As a dietitian, I’ve had many interactions like this, and based on my experience and my own opinion, here are my thoughts on how to respond in each situation.
“I’m following [insert diet plan] and have lost so much weight.”
This is the most common response I get. Once someone finds out you’re a dietitian, they tell you about the diet they’re following, or their recent weight loss success, or their attempts to eliminate ‘X’ from their diet. You may be tempted to interject your professional knowledge or opinions and correct them, especially if they’re doing something you don’t agree with. However, be careful — unless they ask you a question, they’re not looking to be challenged; they’re looking to be validated. A brief, casual interaction is not an opportunity to change how they think or teach them how to overhaul their lifestyle. The best response is something like “I’m glad you’ve found something that works for you. If you have questions about how to continue to maintain a healthy lifestyle I’m happy to answer them.” This ensures you don’t alienate them and opens the door for them to come to you with questions in the future (if you’re open to providing nutrition information for free).
“Don’t judge me for eating [insert food].”
I hate when someone says this. I’m a dietitian, not the food police. Sometimes I like to indulge, too! This seems to happen every time I’m at an event that involves food. This type of interaction is a good opportunity to remind someone that everything is fine in moderation, and most importantly, that you’re not there to judge. This should help them relax and feel less self-conscious about enjoying their favorite treat.
“What do you know about [insert food/nutrition/health topic]?”
I LOVE answering nutrition questions! The best part about being a dietitian is having the knowledge to educate the public about nutrition. If someone asks you a question, be cautious how you answer. The best answer is neutral and evidence-based.

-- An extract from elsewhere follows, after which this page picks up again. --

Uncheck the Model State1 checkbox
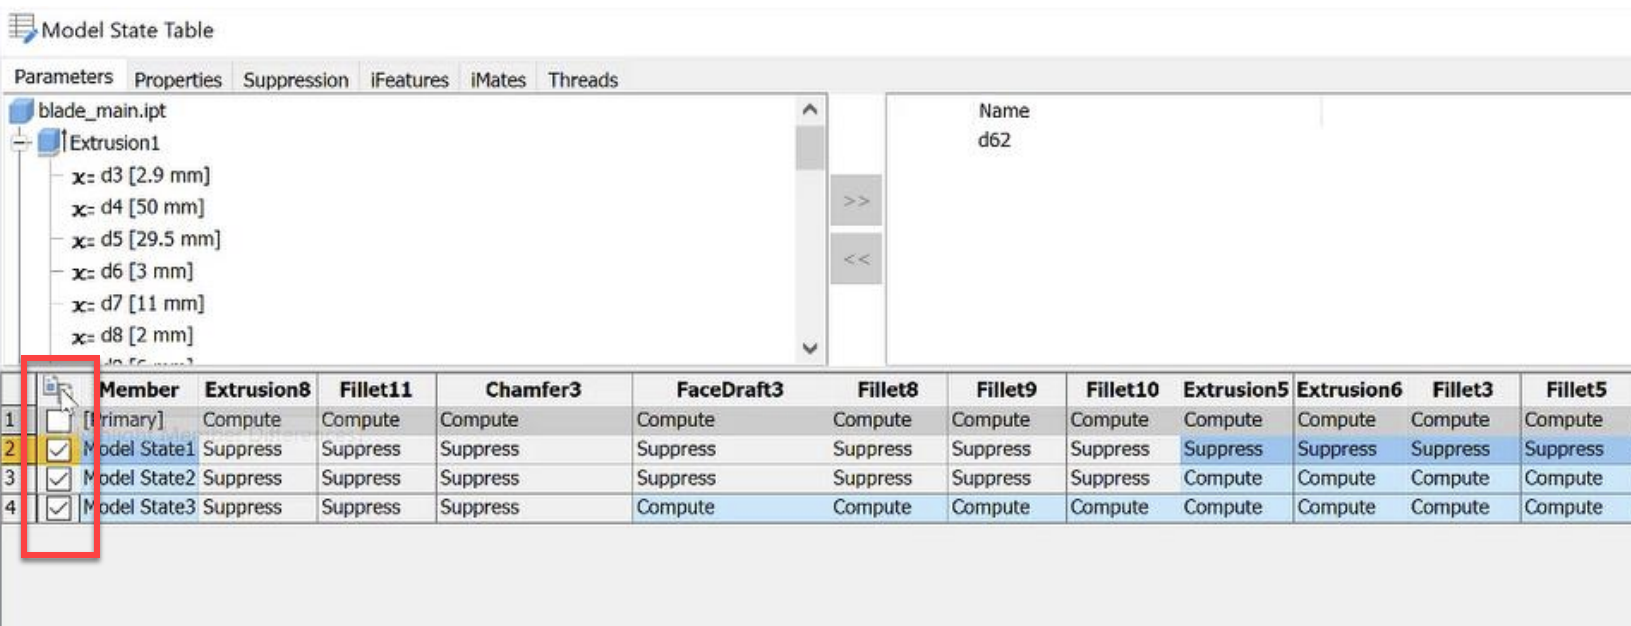Viewport: 1631px width, 626px height. point(58,449)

Remember, there are no dumb questions, so don’t patronize — we often take for granted that we know more than most about nutrition and health. If you answer too bluntly or with too much of your own opinion, especially if it’s negative, they may be offended by your response, which could make them resistant to hearing your message. Answering someone’s question is an opportunity to educate and establish rapport, which will make them comfortable asking more questions.
Casual conversations about nutrition can be tricky. You’re interacting with someone you may not know well, and you only have a brief opportunity to react properly and do your part to enhance their nutritional knowledge. Remember to meet them where they’re at, provide an evidence-based response and reserve any judgment. Interacting appropriately with the public enables all dietitians to improve the health of others, both at work and outside of work.